Een homo in de politiek – nog niet eens zo lang geleden was dat onvoorstelbaar. In de meeste landen is dat nog altijd zo. Toen Nederland in 1945 werd bevrijd, vormden de homoseksuelen een geminachte minderheid, en dat bleven ze nog jaren. De emancipatiestrijd moest nog worden gestreden, zowel maatschappelijk als persoonlijk. Deze strijd, waarin Nederland internationaal gezien een belangrijke rol heeft gespeeld, leverde in 2001 uiteindelijk het ‘homohuwelijk’ op, maar 25 jaar daarvoor ook de eerste parlementariër ter wereld die openlijk als homo uit de kast kwam.

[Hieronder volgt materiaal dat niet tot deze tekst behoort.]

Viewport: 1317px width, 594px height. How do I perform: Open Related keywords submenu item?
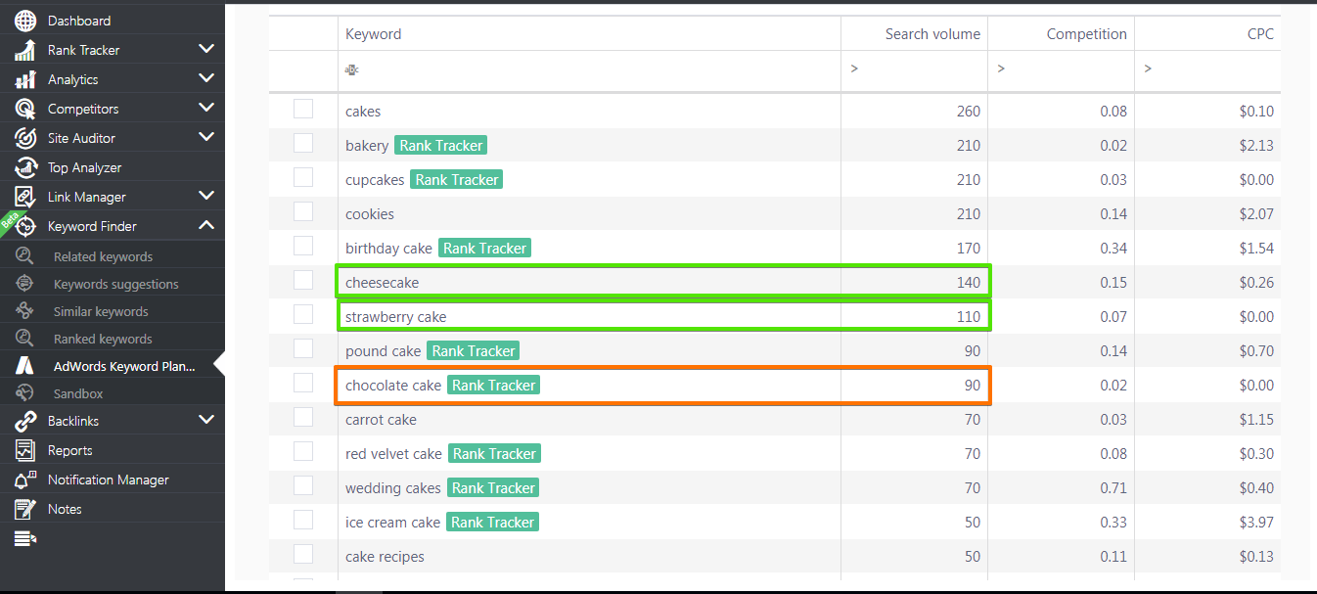(103, 256)

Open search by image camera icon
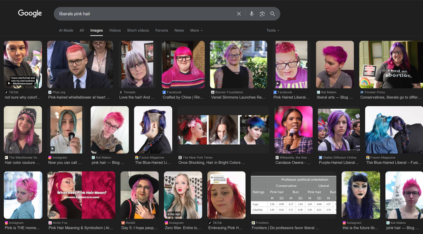click(x=262, y=14)
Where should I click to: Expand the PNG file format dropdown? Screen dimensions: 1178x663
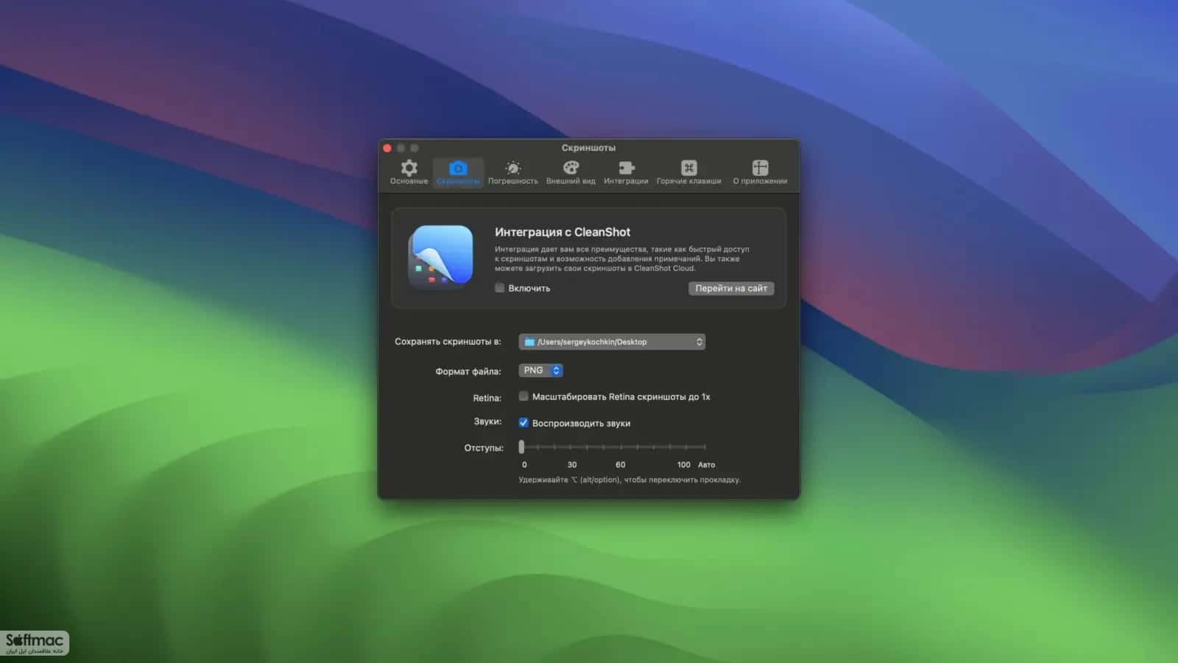(540, 371)
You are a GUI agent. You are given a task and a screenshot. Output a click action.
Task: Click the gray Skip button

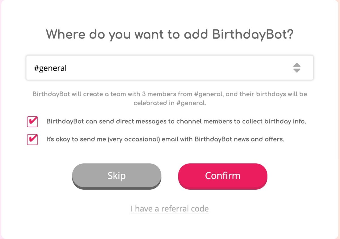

Die eerste parlementariër was Coos Huijsen. In Homo politicus beschrijft hij de stille, grauwe beklemming van zijn jeugd op het naoorlogse, superchristelijke Goeree-Overflakkee, waar hij als jongen besefte dat hij anders was dan de rest. In de jaren zestig werd hij actief in de politiek voor de CHU, maar door de rechtervleugel daar als ‘verkeerde Coos’ weggezet. Hij kwam uit de kast, brak met de partij en werd homoactivist. In het bruisende Amsterdam van de jaren zeventig ontdekte hij hoe het voelt om als mens gewoon jezelf te kunnen zijn. Hij ontmoette er de liefde van zijn leven.
In dit boek laat Coos Huijsen op aansprekende en openhartige wijze zien hoe het persoonlijke en de politiek met elkaar zijn verweven. Onze verworvenheden zijn zeker niet vanzelfsprekend – ze moeten worden onderhouden en verdedigd.